方法:选取前期研究确定的可能与胃癌相关的第6型菌株eagA基因片段,在GenBank中确定为AAG09884,优化设计并合成cagA基因。并在该基因两端分别添加内切酶位点,将合成的cagA基因从put57-CagA质粒中切出,用表达载体pET32a携带该基因转化宿主菌BL21(DE3),通过氨卞青霉素抗性筛选和菌落PCR挑选出阳性克隆pET32a-cagA。以IPTG诱导含pET32a-CagA的宿主菌表达融合蛋白,经SDS-PAGE凝胶电泳分析CagA蛋白表达情况,用Western-blot鉴定融合蛋白的抗原性。
结果:
1.靶基因合成:设计并人工合成了cagA基因片段(AAG09884),该基因长度为678bp,编码228个氨基酸。
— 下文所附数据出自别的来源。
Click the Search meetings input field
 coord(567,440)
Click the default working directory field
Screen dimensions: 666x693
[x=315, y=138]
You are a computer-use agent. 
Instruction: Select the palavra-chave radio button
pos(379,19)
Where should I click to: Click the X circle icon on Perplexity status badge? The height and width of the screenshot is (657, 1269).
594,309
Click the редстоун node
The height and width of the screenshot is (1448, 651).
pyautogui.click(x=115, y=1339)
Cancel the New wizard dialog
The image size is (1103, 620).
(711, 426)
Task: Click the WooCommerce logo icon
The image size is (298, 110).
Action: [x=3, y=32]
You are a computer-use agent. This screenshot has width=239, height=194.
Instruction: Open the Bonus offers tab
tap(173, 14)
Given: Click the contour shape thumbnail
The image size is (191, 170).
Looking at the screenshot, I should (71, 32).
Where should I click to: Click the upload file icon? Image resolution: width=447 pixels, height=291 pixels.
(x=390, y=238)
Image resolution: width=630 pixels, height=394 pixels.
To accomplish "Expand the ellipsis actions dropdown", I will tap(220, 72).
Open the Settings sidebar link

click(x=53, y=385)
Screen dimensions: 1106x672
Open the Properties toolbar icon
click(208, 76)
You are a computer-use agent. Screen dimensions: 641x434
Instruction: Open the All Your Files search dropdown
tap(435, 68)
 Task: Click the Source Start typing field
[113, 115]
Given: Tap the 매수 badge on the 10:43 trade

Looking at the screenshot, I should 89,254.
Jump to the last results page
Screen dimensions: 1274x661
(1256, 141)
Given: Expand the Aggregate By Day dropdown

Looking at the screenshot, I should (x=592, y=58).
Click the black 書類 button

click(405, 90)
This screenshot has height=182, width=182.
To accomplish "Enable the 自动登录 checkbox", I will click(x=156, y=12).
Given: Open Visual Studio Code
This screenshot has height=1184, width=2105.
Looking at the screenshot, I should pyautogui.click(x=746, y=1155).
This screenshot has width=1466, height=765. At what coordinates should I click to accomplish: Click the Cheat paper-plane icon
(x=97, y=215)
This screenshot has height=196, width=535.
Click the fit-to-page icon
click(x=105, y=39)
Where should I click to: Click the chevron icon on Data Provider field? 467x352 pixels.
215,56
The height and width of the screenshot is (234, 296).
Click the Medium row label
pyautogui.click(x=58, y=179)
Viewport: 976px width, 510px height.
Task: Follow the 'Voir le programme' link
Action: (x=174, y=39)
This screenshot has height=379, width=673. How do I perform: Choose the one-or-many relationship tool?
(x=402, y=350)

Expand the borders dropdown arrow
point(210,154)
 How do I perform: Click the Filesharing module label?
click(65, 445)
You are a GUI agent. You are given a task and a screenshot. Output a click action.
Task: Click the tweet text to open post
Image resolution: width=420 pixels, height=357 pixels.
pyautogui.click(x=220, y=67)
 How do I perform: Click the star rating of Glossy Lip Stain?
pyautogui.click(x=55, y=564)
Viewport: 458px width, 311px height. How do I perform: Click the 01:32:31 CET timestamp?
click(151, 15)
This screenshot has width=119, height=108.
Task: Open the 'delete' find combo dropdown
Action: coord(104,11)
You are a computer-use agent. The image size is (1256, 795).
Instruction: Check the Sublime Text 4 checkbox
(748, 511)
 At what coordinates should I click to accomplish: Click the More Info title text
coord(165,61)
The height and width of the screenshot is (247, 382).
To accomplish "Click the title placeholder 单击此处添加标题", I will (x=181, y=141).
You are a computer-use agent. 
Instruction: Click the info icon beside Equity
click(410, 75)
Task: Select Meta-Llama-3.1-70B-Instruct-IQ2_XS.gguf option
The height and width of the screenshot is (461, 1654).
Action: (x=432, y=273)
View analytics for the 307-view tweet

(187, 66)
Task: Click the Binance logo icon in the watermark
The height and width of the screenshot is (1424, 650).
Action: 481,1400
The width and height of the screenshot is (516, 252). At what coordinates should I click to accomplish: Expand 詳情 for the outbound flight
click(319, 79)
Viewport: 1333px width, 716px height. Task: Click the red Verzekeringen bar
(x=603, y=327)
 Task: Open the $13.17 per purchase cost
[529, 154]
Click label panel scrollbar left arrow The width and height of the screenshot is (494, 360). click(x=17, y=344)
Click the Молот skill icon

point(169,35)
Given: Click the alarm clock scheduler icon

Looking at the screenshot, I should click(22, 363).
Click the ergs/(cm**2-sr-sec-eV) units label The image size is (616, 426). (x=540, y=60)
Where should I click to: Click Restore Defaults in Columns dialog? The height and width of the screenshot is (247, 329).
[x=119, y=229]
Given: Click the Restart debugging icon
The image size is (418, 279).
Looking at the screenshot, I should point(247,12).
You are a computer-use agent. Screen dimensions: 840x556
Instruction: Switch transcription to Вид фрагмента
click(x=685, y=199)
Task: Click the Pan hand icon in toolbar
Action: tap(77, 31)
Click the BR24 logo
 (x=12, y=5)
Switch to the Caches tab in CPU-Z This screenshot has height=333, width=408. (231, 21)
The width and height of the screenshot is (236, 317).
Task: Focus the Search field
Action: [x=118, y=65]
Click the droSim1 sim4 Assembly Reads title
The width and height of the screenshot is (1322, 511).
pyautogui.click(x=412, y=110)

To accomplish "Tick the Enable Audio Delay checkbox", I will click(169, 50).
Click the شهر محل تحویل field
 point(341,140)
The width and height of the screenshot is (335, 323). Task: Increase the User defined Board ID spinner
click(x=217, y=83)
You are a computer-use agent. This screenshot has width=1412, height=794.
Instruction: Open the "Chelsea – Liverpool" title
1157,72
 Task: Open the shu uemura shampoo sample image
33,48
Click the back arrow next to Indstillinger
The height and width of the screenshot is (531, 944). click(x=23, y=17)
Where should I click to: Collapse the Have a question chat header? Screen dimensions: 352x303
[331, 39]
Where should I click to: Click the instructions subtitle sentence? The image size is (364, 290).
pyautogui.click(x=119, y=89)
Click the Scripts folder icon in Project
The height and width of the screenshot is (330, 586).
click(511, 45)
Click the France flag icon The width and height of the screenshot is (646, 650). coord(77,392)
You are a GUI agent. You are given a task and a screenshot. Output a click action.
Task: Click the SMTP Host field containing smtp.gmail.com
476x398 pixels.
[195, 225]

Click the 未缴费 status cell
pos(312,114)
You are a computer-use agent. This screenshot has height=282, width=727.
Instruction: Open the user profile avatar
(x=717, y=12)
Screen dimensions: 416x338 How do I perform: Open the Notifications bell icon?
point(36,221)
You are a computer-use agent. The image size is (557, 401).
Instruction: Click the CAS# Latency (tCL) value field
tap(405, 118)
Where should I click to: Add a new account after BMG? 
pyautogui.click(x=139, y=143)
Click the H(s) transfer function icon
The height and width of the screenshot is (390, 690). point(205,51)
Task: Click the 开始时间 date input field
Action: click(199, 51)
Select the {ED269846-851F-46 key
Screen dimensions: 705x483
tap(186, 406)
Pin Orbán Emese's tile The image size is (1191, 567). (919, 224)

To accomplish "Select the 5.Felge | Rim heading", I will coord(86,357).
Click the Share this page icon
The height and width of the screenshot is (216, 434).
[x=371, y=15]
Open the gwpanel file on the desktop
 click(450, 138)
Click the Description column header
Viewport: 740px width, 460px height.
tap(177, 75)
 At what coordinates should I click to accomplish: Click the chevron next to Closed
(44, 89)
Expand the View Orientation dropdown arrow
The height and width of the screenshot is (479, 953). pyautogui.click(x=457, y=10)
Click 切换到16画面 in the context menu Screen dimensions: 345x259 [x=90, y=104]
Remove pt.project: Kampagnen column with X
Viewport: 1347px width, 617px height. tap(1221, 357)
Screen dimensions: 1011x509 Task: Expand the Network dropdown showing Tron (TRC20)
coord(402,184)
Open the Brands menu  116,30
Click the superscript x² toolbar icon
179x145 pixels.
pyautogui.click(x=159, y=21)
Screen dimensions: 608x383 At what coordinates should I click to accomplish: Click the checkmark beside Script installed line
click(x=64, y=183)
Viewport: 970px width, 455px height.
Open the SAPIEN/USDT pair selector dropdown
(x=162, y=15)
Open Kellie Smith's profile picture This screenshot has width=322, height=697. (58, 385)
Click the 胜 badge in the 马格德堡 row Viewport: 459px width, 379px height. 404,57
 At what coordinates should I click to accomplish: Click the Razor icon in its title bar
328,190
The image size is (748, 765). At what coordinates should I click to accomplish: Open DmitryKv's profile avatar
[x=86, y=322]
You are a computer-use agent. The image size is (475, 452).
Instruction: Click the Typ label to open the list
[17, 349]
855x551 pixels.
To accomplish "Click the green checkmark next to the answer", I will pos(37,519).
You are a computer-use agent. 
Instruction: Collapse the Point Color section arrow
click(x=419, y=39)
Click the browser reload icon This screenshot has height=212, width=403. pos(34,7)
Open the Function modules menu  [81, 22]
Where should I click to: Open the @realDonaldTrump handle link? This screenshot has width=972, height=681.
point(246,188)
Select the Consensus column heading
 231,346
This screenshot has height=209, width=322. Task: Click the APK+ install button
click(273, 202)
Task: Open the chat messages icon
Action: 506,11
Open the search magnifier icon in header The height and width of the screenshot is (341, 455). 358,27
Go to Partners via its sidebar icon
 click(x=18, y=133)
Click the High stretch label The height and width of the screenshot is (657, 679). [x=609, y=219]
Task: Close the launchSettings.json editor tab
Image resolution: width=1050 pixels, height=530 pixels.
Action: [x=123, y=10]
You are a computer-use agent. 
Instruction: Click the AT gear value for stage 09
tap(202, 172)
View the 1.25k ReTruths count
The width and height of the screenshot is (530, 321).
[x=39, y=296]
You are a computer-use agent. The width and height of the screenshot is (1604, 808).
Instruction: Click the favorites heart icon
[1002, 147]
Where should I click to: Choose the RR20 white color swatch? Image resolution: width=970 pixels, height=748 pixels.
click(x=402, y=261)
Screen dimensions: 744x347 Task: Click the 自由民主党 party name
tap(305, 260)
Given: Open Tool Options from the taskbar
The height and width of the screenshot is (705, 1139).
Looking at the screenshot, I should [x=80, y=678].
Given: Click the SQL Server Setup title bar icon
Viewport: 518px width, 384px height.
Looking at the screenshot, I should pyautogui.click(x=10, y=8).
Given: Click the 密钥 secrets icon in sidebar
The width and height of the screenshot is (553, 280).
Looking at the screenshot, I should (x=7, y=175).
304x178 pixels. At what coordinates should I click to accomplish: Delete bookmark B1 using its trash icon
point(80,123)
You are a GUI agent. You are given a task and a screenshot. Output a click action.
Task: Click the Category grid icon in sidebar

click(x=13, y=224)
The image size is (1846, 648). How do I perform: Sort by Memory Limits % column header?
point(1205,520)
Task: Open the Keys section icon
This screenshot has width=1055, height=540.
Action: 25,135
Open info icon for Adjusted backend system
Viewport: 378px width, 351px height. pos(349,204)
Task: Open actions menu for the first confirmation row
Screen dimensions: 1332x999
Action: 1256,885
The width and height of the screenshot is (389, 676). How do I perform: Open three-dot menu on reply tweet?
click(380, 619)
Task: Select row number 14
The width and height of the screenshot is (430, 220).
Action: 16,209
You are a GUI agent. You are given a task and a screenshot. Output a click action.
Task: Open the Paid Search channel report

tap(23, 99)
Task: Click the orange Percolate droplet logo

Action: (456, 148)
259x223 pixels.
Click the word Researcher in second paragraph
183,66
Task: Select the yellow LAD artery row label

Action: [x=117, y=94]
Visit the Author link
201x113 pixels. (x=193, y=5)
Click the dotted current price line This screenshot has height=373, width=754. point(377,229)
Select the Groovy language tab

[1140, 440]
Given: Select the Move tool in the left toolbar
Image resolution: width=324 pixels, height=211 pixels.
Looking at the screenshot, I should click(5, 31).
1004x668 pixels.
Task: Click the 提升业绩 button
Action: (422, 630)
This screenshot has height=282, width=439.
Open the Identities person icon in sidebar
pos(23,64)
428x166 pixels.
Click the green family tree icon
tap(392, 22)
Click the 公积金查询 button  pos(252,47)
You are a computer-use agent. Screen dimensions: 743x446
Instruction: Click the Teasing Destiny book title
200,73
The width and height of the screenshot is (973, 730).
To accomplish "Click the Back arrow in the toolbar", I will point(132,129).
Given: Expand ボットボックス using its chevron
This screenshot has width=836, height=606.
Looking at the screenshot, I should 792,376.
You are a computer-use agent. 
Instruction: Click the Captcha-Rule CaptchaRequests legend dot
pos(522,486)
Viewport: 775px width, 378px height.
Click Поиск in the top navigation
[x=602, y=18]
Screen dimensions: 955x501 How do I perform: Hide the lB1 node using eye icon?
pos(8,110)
序列测定结果显示,合成的cagA基因序列与设计的序列完全一致。
2.成功构建pET32a-CagA原核表达质粒,其目的cagA基因的测序结果与设计的序列同源性为100%,对应蛋白序列同源性100%。
3.含pET32a-cagA的BL21(DE3)宿主菌经IPTG诱导后能表达出CagA融合蛋白,经SDS-PAGE凝胶电泳分析结果表明,融合蛋白分子量大小与预期相一致(45KD)。
4.Western-blot检测结果显示该融合蛋白可与抗H.pylori全菌抗体结合反应。
结论:
1.成功合成H.pylori菌株cagA基因片段,经测序分析其氨基酸序列与GenBank上AAG09884的同源性达100%。
2.成功构建原核表达质粒pET32a-cagA,经IPGT诱导转化宿主菌,获得分子量约45KD的CagA融合蛋白,且此蛋白具有CagA蛋白的抗原性。